Les experts conviennent que la pause forcée dans la scolarisation de milliers d’élèves représentera un défi lors de la rentrée. Les écoles secondaires sont restées fermées depuis la mi-mars, sauf pour une minorité d’élèves handicapés. La moitié des élèves du primaire sont retournés sur les bancs d’école à compter de la mi-mai — dont aucun à Montréal, où les écoles n’ont jamais rouvert.

Ça commence à faire beaucoup d’enfants qui n’auront pas mis les pieds dans une école depuis cinq mois au moment de la rentrée scolaire, remarque Nancy Granger, professeure à la Faculté d’éducation de l’Université de Sherbrooke. « Dans ce contexte, tous les élèves peuvent être vulnérables. Ceux qui l’étaient avant la pandémie vont l’être encore plus », dit-elle.

#### Données
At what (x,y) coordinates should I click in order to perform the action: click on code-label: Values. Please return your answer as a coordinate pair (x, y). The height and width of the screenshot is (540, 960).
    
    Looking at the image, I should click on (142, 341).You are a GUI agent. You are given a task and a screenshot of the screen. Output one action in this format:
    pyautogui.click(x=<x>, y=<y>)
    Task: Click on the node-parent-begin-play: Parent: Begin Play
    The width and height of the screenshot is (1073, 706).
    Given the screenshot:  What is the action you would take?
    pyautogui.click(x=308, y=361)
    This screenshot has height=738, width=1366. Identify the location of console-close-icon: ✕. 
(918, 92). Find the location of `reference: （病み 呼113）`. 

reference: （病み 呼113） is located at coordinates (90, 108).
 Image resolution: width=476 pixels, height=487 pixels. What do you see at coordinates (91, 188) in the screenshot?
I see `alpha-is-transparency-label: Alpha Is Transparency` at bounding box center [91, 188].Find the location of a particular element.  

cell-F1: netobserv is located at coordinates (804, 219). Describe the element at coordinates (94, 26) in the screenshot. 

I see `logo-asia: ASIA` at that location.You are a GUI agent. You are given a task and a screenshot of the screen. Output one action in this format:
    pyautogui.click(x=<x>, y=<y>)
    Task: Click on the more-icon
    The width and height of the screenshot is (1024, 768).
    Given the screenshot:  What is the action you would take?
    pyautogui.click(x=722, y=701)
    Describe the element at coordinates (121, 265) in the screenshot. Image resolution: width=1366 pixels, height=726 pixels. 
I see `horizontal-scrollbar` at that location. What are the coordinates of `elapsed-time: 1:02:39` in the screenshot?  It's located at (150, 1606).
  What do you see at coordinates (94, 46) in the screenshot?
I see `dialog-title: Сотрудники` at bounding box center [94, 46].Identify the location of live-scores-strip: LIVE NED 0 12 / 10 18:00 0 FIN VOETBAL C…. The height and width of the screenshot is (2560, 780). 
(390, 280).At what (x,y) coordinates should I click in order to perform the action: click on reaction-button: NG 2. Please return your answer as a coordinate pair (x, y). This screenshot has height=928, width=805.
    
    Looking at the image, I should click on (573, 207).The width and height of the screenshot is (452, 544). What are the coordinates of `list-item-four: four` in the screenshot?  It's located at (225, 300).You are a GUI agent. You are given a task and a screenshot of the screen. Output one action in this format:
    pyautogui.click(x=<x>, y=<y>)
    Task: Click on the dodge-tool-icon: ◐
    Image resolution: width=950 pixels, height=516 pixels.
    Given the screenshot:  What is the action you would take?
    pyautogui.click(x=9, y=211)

#### Consigne A
Répondez aux questions suivantes sur l'extrait consacré à la rentrée scolaire :
(i) Depuis quand les écoles secondaires sont-elles fermées ?
(ii) Quelle part des élèves du primaire est retournée en classe à partir de la mi-mai ?
(iii) Dans quelle faculté et quelle université Nancy Granger enseigne-t-elle ?
#### Consigne B
Reproduisez à l'identique le passage de l'extrait qui commence par les mots « Les experts conviennent » et s'achève par « n’ont jamais rouvert. ».
Les lignes n'ont aucun rapport avec l'extrait.

#### Réponse rédigée A
(i) Depuis la mi-mars.
(ii) La moitié.
(iii) À la Faculté d'éducation de l'Université de Sherbrooke.

#### Réponse rédigée B
Les experts conviennent que la pause forcée dans la scolarisation de milliers d’élèves représentera un défi lors de la rentrée. Les écoles secondaires sont restées fermées depuis la mi-mars, sauf pour une minorité d’élèves handicapés. La moitié des élèves du primaire sont retournés sur les bancs d’école à compter de la mi-mai — dont aucun à Montréal, où les écoles n’ont jamais rouvert.